Proyecto de reescolarización para
niños desertores en Santa Julia. (Incita Aulas). En la entrevista el psicólogo me dijo que no
se trataban de preguntas para saber si estaba o no dentro de mis cabales,
(poniéndose el parche antes de la herida), sino que para determinar si cumplía
o no con el perfil delimitado por el grupo. Una colega recién llegada, en la
misma situación de interrogación, bromeó diciendo que tampoco se refería al
"perfil de facebook". Reía sola. Le seguía la talla de cerca. En una
parte, el psicólogo me pidió que contara a grandes rasgos desde el por qué
estudié pedagogía hasta el último trabajo.
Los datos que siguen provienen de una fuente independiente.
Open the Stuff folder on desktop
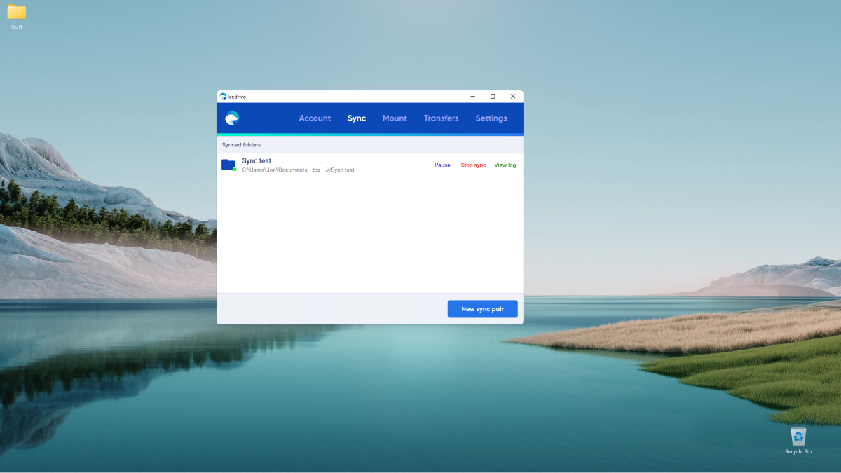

Larga historia que no precisaba de
desarrollo. El psicólogo interrumpió en un momento para preguntar sobre la
tesis de grado que trabajé. De la cual recuerdo poco o casi nada. Para
rematar, preguntó cuál sería en realidad mi aporte al equipo. Qué sería aquello
que haría la diferencia trabajando con ellos. Le dije, sin más, que mi aporte
sería reflexivo. Que mi aporte sería nada más y nada menos que pensar, pensar,
pensar. El psicólogo, extrañado, señaló si acaso el aporte sería entonces
netamente teórico. Un rotundo sí. Agregué que es casi un vicio de mi parte
darle vueltas y vueltas a las cosas. Breve silencio. Soltó una sonrisa. El
psicólogo intuyó que no estaba hablando enteramente en serio. Que eso no
significaba necesariamente que estaría todo el día reflexionando, en un rincón,
sin poner un pie en las poblaciones. De esa forma, dio por concluida la
entrevista. Solicitó que le enviara el curriculum lo antes posible para armar
el perfil completo. Y ponerse manos a la obra. "No te aseguro nada",
agregó. Luego, dio una palmada en el hombro, con su protocolar sentido del
humor.
Antes de terminar, me volvió a
preguntar sobre la tesis. Le dije que era algo literario, sin importancia. Auto
broma. Auto ficción. Señalé que era algo sobre una relectura del descubrimiento
de América, a partir de una novela. El psicólogo mencionó que también había
estudiado licenciatura en filosofía. "Sé de lo que hablas". Preguntó
por Todorov. Asentí. Una vez terminada la digresión, recogió unos papeles y
abrió la puerta de la oficina. "Así que pensar, eh?" me dijo,
mientras se arreglaba y se iba.
En eso llamó una cabra a la reja
de la institución. Preguntó por unos documentos para validar estudios. Mencionó
que en su casa su mamá nunca tenía tiempo. Que hacía todo lo posible por venir
pero no contaba con que siempre debía cuidar al hermano chico. Que siempre algo
fortuito o circunstancial le obligaba a recular. "Entienda que ando
terrible quemada", agregó. Quedé de avisarle a la coordinadora. Se fue
rápido prometiendo que volvería más tarde. Que cualquier cosa ella tenía su
número. Vuelvo a repasar, a partir de la niña, el hecho de inducir al estudio,
y, en última instancia, sobre el hecho de incitar a pensar. ¿Qué realidad, qué
pedazos de vida caben en ese propósito? Porque para la niña, en el fondo, estudiar
era un trámite. Pero no uno cualquiera. Uno completamente atípico. Para la niña
estudiar no era precisamente digerir materia, ni tampoco regodearse en
reflexiones, sino que sencillamente poder zafar de casa. Estudiar era para ella
poder manejarse en cada rincón de su barrio, sin temor a represalias. Poder
regresar o no regresar, sin importar el futuro. Vestir el vestido de su
inconformismo sin que por eso la madre la debiese castigar.